* _Aim of the exercise_
This exercise calls for every record to be set down again, exactly and in full.

Collected data entries:
┄┄┄┄┄┄┄┄┄┄

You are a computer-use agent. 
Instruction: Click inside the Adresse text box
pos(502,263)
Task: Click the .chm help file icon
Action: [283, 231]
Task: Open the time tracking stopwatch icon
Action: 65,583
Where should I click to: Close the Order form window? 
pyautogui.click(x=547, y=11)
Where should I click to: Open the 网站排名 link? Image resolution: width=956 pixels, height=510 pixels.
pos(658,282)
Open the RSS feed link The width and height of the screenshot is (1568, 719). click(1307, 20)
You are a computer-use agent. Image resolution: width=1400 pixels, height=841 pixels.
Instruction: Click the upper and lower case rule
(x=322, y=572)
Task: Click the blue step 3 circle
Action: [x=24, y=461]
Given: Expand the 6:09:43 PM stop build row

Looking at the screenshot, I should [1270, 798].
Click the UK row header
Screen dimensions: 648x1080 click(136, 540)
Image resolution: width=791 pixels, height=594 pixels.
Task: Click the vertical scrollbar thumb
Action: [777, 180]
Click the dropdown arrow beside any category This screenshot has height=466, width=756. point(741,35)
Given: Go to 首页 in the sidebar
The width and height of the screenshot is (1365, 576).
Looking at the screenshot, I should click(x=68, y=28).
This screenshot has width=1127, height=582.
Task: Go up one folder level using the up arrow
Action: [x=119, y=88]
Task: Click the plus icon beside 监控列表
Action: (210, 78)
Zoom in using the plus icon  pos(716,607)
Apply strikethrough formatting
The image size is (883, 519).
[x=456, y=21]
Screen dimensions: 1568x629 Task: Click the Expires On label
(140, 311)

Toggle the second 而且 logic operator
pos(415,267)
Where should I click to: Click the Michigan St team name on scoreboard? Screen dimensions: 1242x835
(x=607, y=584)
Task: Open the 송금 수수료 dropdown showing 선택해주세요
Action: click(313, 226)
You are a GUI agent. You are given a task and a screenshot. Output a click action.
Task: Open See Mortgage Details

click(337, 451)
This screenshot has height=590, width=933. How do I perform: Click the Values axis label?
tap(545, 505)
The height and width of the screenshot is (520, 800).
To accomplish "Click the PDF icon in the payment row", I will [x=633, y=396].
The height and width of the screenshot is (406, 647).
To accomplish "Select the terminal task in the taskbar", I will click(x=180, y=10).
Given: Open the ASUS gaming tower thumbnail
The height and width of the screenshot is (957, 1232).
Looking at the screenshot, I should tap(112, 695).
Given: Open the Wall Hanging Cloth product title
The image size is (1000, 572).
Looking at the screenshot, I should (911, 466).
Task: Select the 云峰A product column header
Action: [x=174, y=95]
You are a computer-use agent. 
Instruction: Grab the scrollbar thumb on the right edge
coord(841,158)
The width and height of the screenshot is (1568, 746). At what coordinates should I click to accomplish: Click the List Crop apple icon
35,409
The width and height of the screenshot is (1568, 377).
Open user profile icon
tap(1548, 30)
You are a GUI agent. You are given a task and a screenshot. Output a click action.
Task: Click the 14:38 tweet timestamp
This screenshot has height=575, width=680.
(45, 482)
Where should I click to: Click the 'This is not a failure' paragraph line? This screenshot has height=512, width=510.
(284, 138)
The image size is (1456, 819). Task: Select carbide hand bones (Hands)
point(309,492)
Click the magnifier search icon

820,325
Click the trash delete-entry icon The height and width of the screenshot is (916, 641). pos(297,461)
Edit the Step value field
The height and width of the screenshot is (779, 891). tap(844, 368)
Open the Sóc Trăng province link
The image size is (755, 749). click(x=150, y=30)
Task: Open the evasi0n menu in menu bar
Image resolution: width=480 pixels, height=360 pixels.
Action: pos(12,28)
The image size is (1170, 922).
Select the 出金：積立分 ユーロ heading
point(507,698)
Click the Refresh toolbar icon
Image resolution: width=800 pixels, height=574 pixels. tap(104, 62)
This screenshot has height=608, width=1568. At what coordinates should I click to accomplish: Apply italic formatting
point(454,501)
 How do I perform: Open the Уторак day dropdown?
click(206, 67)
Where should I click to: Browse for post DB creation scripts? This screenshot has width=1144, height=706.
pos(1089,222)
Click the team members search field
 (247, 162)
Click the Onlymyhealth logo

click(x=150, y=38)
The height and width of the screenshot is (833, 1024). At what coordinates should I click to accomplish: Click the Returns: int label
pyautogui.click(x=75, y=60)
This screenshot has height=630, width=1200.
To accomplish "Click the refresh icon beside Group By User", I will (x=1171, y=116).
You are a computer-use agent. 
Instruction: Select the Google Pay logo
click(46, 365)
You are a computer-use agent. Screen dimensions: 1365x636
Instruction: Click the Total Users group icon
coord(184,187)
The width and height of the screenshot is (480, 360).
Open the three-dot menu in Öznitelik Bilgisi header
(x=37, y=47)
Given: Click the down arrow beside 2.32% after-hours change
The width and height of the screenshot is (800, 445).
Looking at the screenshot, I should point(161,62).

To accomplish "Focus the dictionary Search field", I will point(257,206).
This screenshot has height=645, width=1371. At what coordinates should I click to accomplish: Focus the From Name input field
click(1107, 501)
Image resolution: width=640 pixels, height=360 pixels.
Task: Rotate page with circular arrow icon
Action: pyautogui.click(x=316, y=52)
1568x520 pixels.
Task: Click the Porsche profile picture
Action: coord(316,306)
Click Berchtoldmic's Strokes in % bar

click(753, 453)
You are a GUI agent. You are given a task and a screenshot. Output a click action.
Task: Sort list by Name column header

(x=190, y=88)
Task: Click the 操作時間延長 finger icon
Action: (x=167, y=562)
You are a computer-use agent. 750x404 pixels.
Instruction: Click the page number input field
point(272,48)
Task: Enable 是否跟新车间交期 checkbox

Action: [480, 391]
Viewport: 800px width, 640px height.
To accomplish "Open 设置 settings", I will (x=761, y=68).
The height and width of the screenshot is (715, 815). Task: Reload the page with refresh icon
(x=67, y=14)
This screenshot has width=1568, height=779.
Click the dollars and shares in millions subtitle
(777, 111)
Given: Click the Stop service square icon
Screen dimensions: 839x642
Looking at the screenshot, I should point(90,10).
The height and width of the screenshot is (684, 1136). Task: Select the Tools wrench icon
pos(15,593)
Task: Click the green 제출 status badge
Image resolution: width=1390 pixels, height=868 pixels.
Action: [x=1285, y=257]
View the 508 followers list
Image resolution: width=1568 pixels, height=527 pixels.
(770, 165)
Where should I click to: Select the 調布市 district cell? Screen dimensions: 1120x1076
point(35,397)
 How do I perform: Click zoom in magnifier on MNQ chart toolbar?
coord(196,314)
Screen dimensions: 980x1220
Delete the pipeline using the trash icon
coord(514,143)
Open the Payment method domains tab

┄┄┄┄┄┄┄┄┄┄

* _Response_
You are a computer-use agent. 
Instruction: Click inside the Adresse text box
pos(502,263)
Task: Click the .chm help file icon
Action: [283, 231]
Task: Open the time tracking stopwatch icon
Action: 65,583
Where should I click to: Close the Order form window? 
pyautogui.click(x=547, y=11)
Where should I click to: Open the 网站排名 link? Image resolution: width=956 pixels, height=510 pixels.
pos(658,282)
Open the RSS feed link The width and height of the screenshot is (1568, 719). click(1307, 20)
You are a computer-use agent. Image resolution: width=1400 pixels, height=841 pixels.
Instruction: Click the upper and lower case rule
(x=322, y=572)
Task: Click the blue step 3 circle
Action: [x=24, y=461]
Given: Expand the 6:09:43 PM stop build row

Looking at the screenshot, I should [1270, 798].
Click the UK row header
Screen dimensions: 648x1080 click(136, 540)
Image resolution: width=791 pixels, height=594 pixels.
Task: Click the vertical scrollbar thumb
Action: [777, 180]
Click the dropdown arrow beside any category This screenshot has height=466, width=756. point(741,35)
Given: Go to 首页 in the sidebar
The width and height of the screenshot is (1365, 576).
Looking at the screenshot, I should click(x=68, y=28).
This screenshot has width=1127, height=582.
Task: Go up one folder level using the up arrow
Action: [x=119, y=88]
Task: Click the plus icon beside 监控列表
Action: (210, 78)
Zoom in using the plus icon  pos(716,607)
Apply strikethrough formatting
The image size is (883, 519).
[x=456, y=21]
Screen dimensions: 1568x629 Task: Click the Expires On label
(140, 311)

Toggle the second 而且 logic operator
pos(415,267)
Where should I click to: Click the Michigan St team name on scoreboard? Screen dimensions: 1242x835
(x=607, y=584)
Task: Open the 송금 수수료 dropdown showing 선택해주세요
Action: click(313, 226)
You are a GUI agent. You are given a task and a screenshot. Output a click action.
Task: Open See Mortgage Details

click(337, 451)
This screenshot has height=590, width=933. How do I perform: Click the Values axis label?
tap(545, 505)
The height and width of the screenshot is (520, 800).
To accomplish "Click the PDF icon in the payment row", I will [x=633, y=396].
The height and width of the screenshot is (406, 647).
To accomplish "Select the terminal task in the taskbar", I will click(x=180, y=10).
Given: Open the ASUS gaming tower thumbnail
The height and width of the screenshot is (957, 1232).
Looking at the screenshot, I should tap(112, 695).
Given: Open the Wall Hanging Cloth product title
The image size is (1000, 572).
Looking at the screenshot, I should (911, 466).
Task: Select the 云峰A product column header
Action: [x=174, y=95]
You are a computer-use agent. 
Instruction: Grab the scrollbar thumb on the right edge
coord(841,158)
The width and height of the screenshot is (1568, 746). At what coordinates should I click to accomplish: Click the List Crop apple icon
35,409
The width and height of the screenshot is (1568, 377).
Open user profile icon
tap(1548, 30)
You are a GUI agent. You are given a task and a screenshot. Output a click action.
Task: Click the 14:38 tweet timestamp
This screenshot has height=575, width=680.
(45, 482)
Where should I click to: Click the 'This is not a failure' paragraph line? This screenshot has height=512, width=510.
(284, 138)
The image size is (1456, 819). Task: Select carbide hand bones (Hands)
point(309,492)
Click the magnifier search icon

820,325
Click the trash delete-entry icon The height and width of the screenshot is (916, 641). pos(297,461)
Edit the Step value field
The height and width of the screenshot is (779, 891). tap(844, 368)
Open the Sóc Trăng province link
The image size is (755, 749). click(x=150, y=30)
Task: Open the evasi0n menu in menu bar
Image resolution: width=480 pixels, height=360 pixels.
Action: pos(12,28)
The image size is (1170, 922).
Select the 出金：積立分 ユーロ heading
point(507,698)
Click the Refresh toolbar icon
Image resolution: width=800 pixels, height=574 pixels. tap(104, 62)
This screenshot has height=608, width=1568. At what coordinates should I click to accomplish: Apply italic formatting
point(454,501)
 How do I perform: Open the Уторак day dropdown?
click(206, 67)
Where should I click to: Browse for post DB creation scripts? This screenshot has width=1144, height=706.
pos(1089,222)
Click the team members search field
 (247, 162)
Click the Onlymyhealth logo

click(x=150, y=38)
The height and width of the screenshot is (833, 1024). At what coordinates should I click to accomplish: Click the Returns: int label
pyautogui.click(x=75, y=60)
This screenshot has height=630, width=1200.
To accomplish "Click the refresh icon beside Group By User", I will (x=1171, y=116).
You are a computer-use agent. 
Instruction: Select the Google Pay logo
click(46, 365)
You are a computer-use agent. Screen dimensions: 1365x636
Instruction: Click the Total Users group icon
coord(184,187)
The width and height of the screenshot is (480, 360).
Open the three-dot menu in Öznitelik Bilgisi header
(x=37, y=47)
Given: Click the down arrow beside 2.32% after-hours change
The width and height of the screenshot is (800, 445).
Looking at the screenshot, I should point(161,62).

To accomplish "Focus the dictionary Search field", I will point(257,206).
This screenshot has height=645, width=1371. At what coordinates should I click to accomplish: Focus the From Name input field
click(1107, 501)
Image resolution: width=640 pixels, height=360 pixels.
Task: Rotate page with circular arrow icon
Action: pyautogui.click(x=316, y=52)
1568x520 pixels.
Task: Click the Porsche profile picture
Action: coord(316,306)
Click Berchtoldmic's Strokes in % bar

click(753, 453)
You are a GUI agent. You are given a task and a screenshot. Output a click action.
Task: Sort list by Name column header

(x=190, y=88)
Task: Click the 操作時間延長 finger icon
Action: (x=167, y=562)
You are a computer-use agent. 750x404 pixels.
Instruction: Click the page number input field
point(272,48)
Task: Enable 是否跟新车间交期 checkbox

Action: [480, 391]
Viewport: 800px width, 640px height.
To accomplish "Open 设置 settings", I will (x=761, y=68).
The height and width of the screenshot is (715, 815). Task: Reload the page with refresh icon
(x=67, y=14)
This screenshot has width=1568, height=779.
Click the dollars and shares in millions subtitle
(777, 111)
Given: Click the Stop service square icon
Screen dimensions: 839x642
Looking at the screenshot, I should point(90,10).
The height and width of the screenshot is (684, 1136). Task: Select the Tools wrench icon
pos(15,593)
Task: Click the green 제출 status badge
Image resolution: width=1390 pixels, height=868 pixels.
Action: [x=1285, y=257]
View the 508 followers list
Image resolution: width=1568 pixels, height=527 pixels.
(770, 165)
Where should I click to: Select the 調布市 district cell? Screen dimensions: 1120x1076
point(35,397)
 How do I perform: Click zoom in magnifier on MNQ chart toolbar?
coord(196,314)
Screen dimensions: 980x1220
Delete the pipeline using the trash icon
coord(514,143)
Open the Payment method domains tab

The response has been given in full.